Q-Learning is a value-based reinforcement learning algorithm that learns the optimal action to take in each state by maintaining a Q-table:

  • Q-Table: Maps state-action pairs to expected rewards (Q-values)
  • Bellman Equation: Q(s,a) = Q(s,a) + α[r + γ·max(Q(s',a')) - Q(s,a)]
  • α (Alpha): Learning rate (difficulty-adjusted) - how much new info overrides old
  • γ (Gamma): Discount factor (0.95) - importance of future rewards
  • ε (Epsilon): Exploration rate (starts at 1.0, decays based on difficulty)

🔍 Exploration vs Exploitation

The agent uses an epsilon-greedy strategy to balance learning and performance:

  • Exploration (ε = 1.0 → 0.01): Take random actions to discover new paths
  • Exploitation (1 - ε): Use learned Q-values to take best known action
  • Epsilon Decay: Gradually shift from exploration to exploitation as agent learns

Watch the Epsilon (ε) metric decrease over time - as it approaches 0.01, the agent transitions from random exploration to exploiting learned strategies!

Directive A: Does each statement agree with the Q-learning explanation? Answer yes or no for each, quoting the words from the explanation that decide it. (i) The discount factor γ is set to 0.95. (ii) Epsilon begins at 0.01 and rises as the agent learns. (iii) The learning rate α is adjusted according to difficulty.
Directive B: Write the next part of the Q-learning explanation, picking up after its final sentence.

Dataset section:
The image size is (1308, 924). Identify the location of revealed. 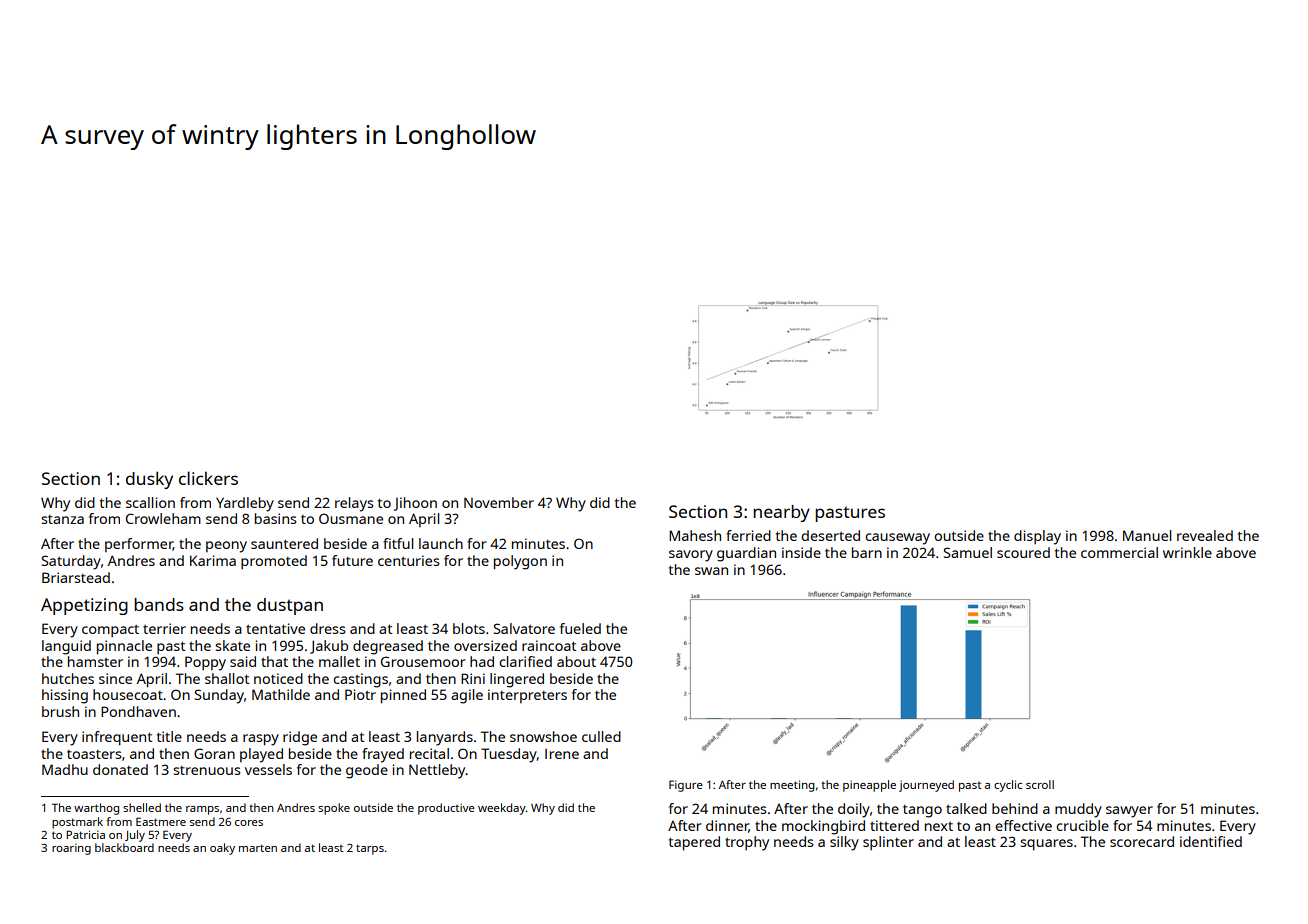
(1205, 535).
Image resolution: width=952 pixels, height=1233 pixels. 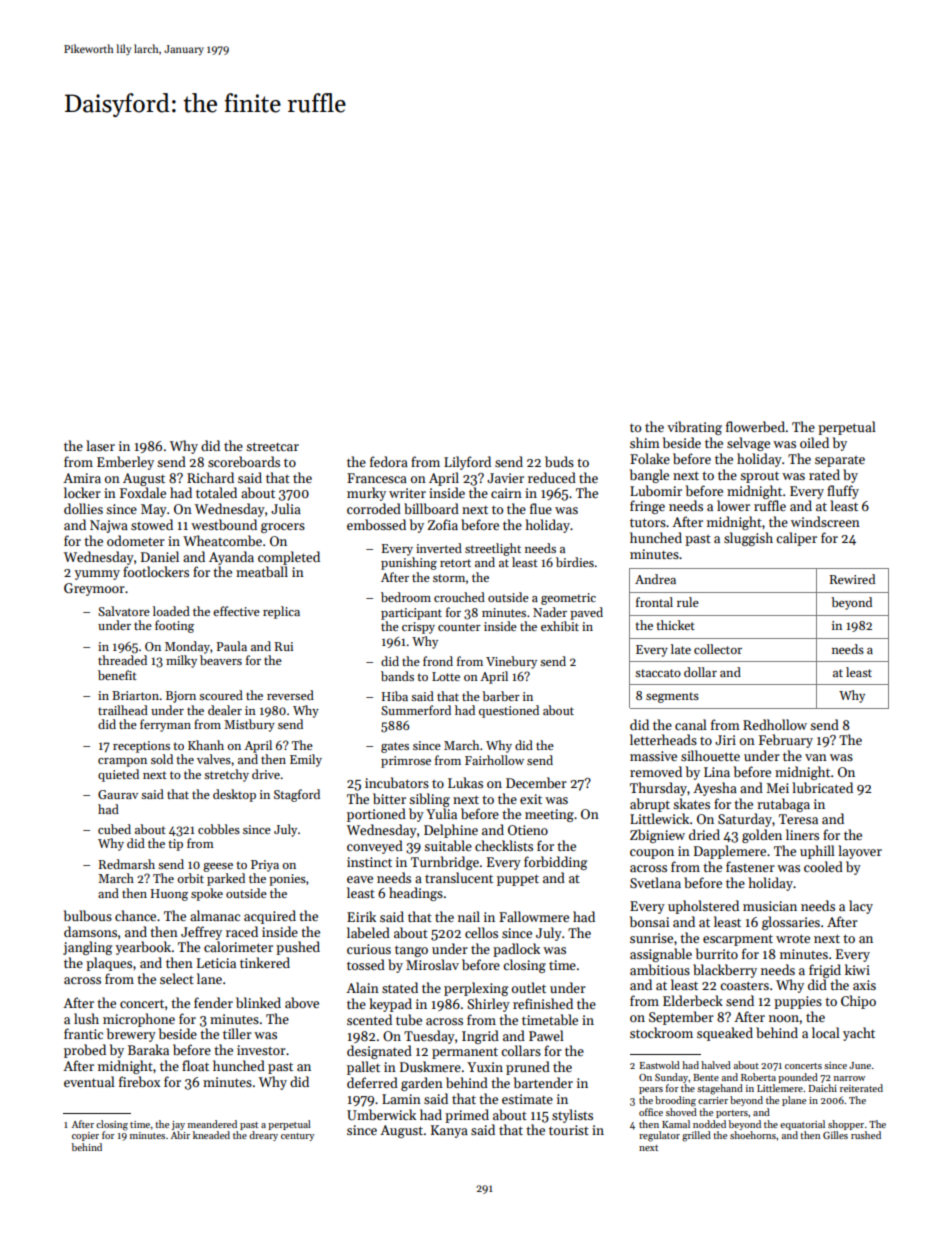 I want to click on February, so click(x=786, y=741).
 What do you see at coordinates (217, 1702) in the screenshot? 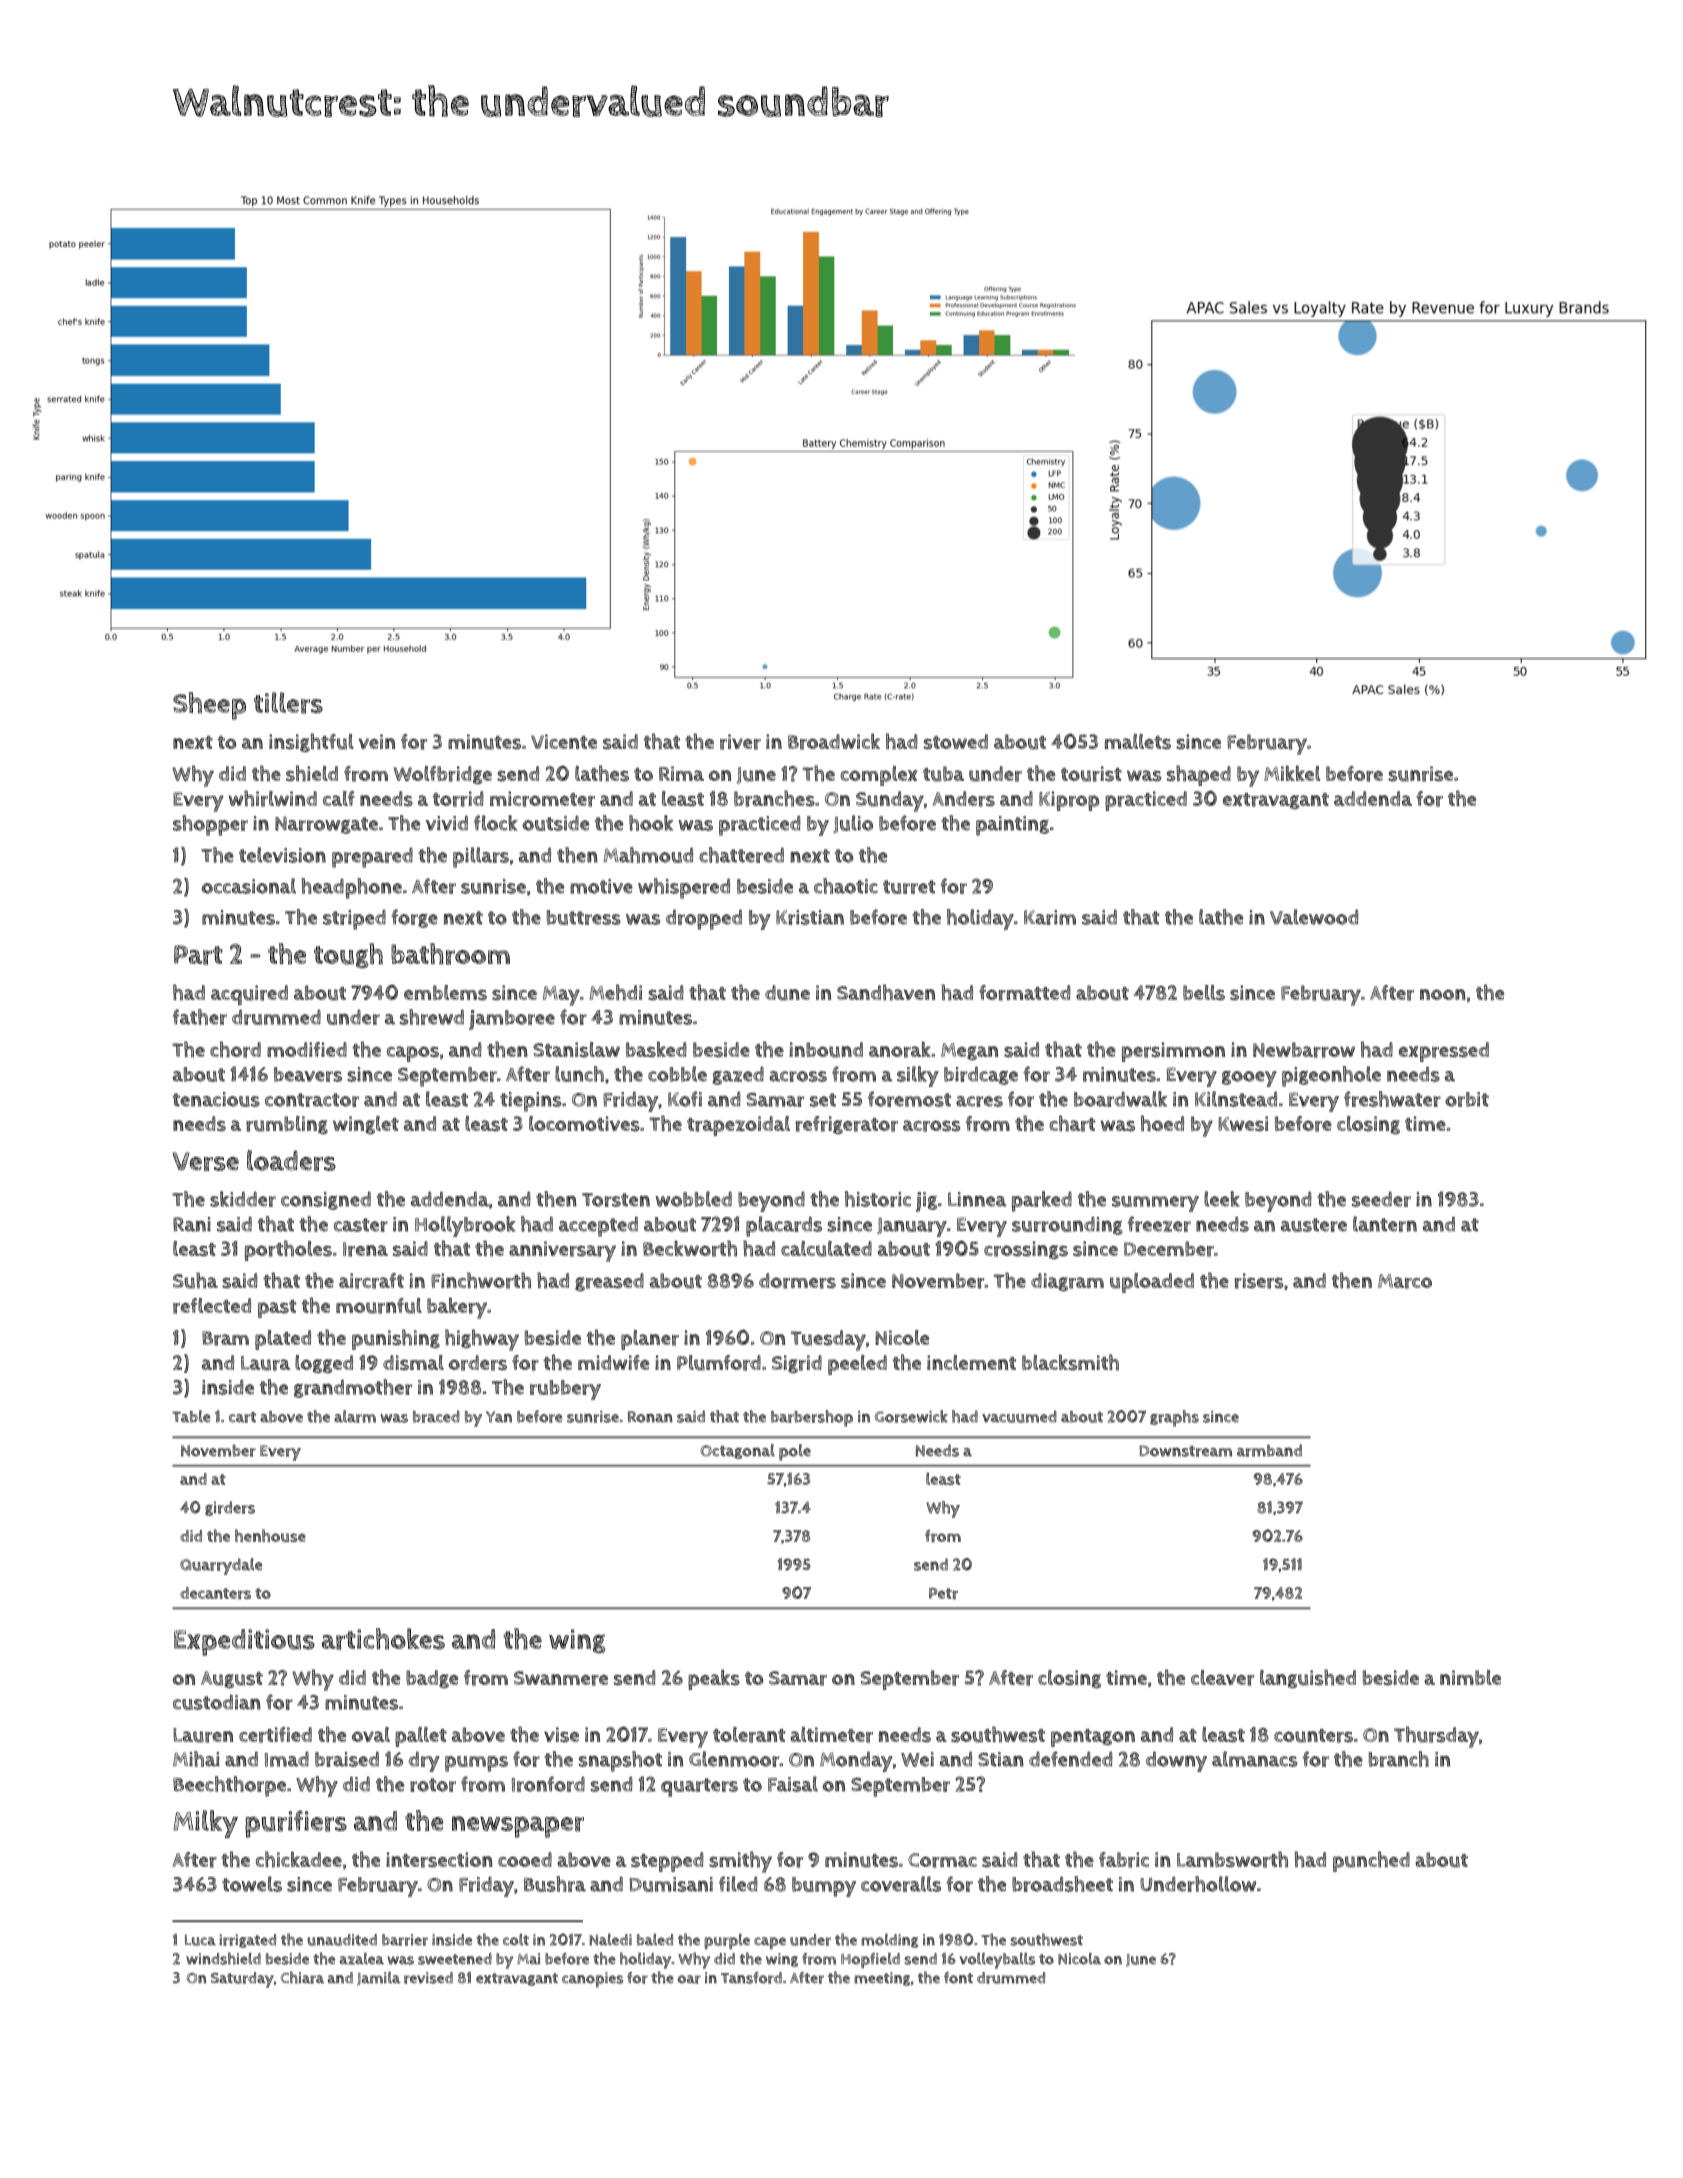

Result A:
(i) Yes: "Discount factor (0.95)"
(ii) No: "starts at 1.0, decays based on difficulty"
(iii) Yes: "Learning rate (difficulty-adjusted)"

Result B:
🎯 Reward Structure

The agent receives rewards for its actions:

  • Hit Wall: -1.0 (strong discouragement)
  • Normal Move: -0.5 base penalty + directional bonus
    • Move closer to goal: +0.1 (reward shaping guides learning)
    • Move away from goal: -0.1 (discourages wrong direction)
  • Goal Reached: +100 (big success!)
  • Episode Limit: 1000 steps max to prevent infinite loops

The reward shaping (directional bonus) acts like a compass 🧭, guiding the agent toward the goal while still discovering the optimal path through Q-learning!

🧠 How Q-Learning Learns

  1. Initialize: Start with empty Q-table (all values = 0)
  2. Episode Loop: Agent spawns at 🟢 green position
  3. Choose Action: ε-greedy (explore random or exploit best Q-value)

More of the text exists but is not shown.